Tally the lines in the records below that contain the word "computer". Give only the number.

--- START ---

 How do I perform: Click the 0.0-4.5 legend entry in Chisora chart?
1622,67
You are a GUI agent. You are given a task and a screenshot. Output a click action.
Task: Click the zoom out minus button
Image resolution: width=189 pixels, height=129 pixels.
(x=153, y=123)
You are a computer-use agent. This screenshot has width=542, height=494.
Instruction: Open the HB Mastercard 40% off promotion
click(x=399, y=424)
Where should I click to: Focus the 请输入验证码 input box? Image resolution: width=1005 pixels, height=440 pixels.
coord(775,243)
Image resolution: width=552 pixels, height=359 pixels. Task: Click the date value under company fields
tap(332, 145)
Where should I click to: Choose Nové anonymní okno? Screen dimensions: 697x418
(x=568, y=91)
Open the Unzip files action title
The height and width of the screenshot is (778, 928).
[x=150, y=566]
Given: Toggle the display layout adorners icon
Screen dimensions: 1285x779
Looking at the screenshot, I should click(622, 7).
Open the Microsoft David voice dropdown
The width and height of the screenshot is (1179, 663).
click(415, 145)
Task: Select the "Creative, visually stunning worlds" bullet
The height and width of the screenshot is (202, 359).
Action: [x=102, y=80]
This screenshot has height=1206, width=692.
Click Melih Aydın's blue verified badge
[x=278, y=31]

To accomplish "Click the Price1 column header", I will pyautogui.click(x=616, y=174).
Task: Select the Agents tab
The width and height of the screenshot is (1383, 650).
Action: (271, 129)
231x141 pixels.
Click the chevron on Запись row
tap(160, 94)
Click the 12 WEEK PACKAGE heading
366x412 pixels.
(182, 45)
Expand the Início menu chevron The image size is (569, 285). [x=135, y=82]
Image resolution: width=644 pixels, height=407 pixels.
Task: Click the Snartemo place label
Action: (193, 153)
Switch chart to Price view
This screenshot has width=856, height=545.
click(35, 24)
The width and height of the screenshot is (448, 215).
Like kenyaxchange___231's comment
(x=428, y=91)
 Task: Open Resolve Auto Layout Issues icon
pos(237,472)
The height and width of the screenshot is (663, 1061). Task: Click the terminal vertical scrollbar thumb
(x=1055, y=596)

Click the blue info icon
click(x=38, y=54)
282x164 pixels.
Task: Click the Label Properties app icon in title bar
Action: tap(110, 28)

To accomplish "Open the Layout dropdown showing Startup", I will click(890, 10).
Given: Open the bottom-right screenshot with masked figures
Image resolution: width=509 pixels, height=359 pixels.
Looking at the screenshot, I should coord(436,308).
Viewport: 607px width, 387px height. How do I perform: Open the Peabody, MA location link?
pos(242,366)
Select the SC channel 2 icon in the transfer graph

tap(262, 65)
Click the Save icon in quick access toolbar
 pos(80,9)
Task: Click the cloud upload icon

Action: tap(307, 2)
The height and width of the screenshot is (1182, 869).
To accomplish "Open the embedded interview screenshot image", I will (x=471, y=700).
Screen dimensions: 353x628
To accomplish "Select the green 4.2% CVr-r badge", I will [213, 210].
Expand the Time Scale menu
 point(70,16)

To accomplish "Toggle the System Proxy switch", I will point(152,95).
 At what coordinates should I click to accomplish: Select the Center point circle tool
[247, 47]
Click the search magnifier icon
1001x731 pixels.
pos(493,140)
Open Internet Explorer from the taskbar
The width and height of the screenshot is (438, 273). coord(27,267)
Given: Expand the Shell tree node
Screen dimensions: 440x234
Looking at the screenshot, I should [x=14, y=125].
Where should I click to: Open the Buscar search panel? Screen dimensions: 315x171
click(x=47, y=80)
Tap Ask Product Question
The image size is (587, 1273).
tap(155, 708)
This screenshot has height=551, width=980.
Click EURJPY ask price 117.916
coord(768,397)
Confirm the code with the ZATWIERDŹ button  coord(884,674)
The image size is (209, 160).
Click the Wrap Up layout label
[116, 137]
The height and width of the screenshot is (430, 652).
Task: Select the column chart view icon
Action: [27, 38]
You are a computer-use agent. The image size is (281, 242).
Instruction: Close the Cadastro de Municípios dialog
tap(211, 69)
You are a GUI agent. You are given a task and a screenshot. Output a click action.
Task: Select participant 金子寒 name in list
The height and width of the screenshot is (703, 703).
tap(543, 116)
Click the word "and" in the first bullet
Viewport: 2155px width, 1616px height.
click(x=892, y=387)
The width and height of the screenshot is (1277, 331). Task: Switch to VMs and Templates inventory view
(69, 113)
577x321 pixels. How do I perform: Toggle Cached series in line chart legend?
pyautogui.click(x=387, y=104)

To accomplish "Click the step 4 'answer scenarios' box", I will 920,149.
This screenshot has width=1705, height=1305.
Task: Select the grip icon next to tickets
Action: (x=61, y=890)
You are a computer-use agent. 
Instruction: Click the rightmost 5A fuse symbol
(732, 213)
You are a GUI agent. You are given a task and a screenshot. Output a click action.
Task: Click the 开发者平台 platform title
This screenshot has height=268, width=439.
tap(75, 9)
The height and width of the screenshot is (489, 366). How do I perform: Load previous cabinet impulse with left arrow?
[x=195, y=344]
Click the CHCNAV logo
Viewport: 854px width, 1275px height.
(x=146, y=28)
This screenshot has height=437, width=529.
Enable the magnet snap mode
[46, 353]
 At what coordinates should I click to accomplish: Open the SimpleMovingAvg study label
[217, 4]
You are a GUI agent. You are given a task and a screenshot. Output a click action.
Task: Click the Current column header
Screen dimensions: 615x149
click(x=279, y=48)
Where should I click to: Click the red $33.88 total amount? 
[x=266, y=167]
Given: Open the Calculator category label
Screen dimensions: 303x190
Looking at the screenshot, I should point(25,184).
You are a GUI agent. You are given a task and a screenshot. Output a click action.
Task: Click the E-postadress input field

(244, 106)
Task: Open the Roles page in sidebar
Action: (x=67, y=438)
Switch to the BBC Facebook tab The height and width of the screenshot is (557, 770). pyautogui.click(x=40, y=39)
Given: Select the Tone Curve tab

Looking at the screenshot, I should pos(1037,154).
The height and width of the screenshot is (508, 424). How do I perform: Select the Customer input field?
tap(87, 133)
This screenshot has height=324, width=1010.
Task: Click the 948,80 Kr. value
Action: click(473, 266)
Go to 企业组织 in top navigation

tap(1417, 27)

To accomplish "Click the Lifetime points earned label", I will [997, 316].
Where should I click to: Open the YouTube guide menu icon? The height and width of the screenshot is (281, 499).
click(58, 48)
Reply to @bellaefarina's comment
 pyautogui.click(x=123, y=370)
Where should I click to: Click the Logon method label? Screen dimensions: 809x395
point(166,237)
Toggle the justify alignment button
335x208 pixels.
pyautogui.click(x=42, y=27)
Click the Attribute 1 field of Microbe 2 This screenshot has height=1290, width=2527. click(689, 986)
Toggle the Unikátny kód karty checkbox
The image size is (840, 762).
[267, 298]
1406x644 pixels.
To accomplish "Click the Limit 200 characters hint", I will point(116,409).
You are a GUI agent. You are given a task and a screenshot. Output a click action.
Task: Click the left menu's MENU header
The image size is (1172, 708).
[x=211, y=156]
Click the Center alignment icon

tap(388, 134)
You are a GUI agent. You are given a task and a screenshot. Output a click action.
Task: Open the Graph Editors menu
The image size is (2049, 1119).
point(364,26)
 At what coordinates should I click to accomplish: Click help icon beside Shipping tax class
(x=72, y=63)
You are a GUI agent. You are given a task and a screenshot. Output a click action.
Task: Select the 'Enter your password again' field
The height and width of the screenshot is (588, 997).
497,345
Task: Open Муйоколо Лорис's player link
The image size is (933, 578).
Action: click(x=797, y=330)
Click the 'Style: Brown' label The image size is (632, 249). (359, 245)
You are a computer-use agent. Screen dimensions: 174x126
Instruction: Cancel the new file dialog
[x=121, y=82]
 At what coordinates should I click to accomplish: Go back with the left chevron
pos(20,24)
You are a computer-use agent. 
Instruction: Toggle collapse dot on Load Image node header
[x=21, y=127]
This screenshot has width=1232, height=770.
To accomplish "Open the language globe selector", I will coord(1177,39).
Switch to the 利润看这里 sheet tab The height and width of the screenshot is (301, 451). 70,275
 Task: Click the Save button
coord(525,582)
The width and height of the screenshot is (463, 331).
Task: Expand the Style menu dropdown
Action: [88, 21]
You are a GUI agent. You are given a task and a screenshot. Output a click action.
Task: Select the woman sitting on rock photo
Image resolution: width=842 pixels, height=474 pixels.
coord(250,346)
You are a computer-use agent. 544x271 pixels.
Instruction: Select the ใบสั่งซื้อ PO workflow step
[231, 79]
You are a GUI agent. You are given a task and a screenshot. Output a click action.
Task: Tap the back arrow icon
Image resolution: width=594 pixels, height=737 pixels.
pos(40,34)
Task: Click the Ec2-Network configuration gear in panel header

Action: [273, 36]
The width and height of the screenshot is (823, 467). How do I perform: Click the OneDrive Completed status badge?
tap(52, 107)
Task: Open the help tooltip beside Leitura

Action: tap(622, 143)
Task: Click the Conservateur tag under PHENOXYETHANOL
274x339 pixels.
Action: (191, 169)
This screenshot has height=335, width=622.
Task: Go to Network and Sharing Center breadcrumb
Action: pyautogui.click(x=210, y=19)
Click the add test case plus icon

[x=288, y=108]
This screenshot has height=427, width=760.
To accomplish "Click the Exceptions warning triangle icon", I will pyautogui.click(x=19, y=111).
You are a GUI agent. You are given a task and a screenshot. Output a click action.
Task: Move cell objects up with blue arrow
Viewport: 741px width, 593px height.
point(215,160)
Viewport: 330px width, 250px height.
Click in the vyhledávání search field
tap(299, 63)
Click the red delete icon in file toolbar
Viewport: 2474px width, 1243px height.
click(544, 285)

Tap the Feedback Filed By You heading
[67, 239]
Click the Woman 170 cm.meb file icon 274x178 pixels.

--- END ---

• [Response to the exercise]
6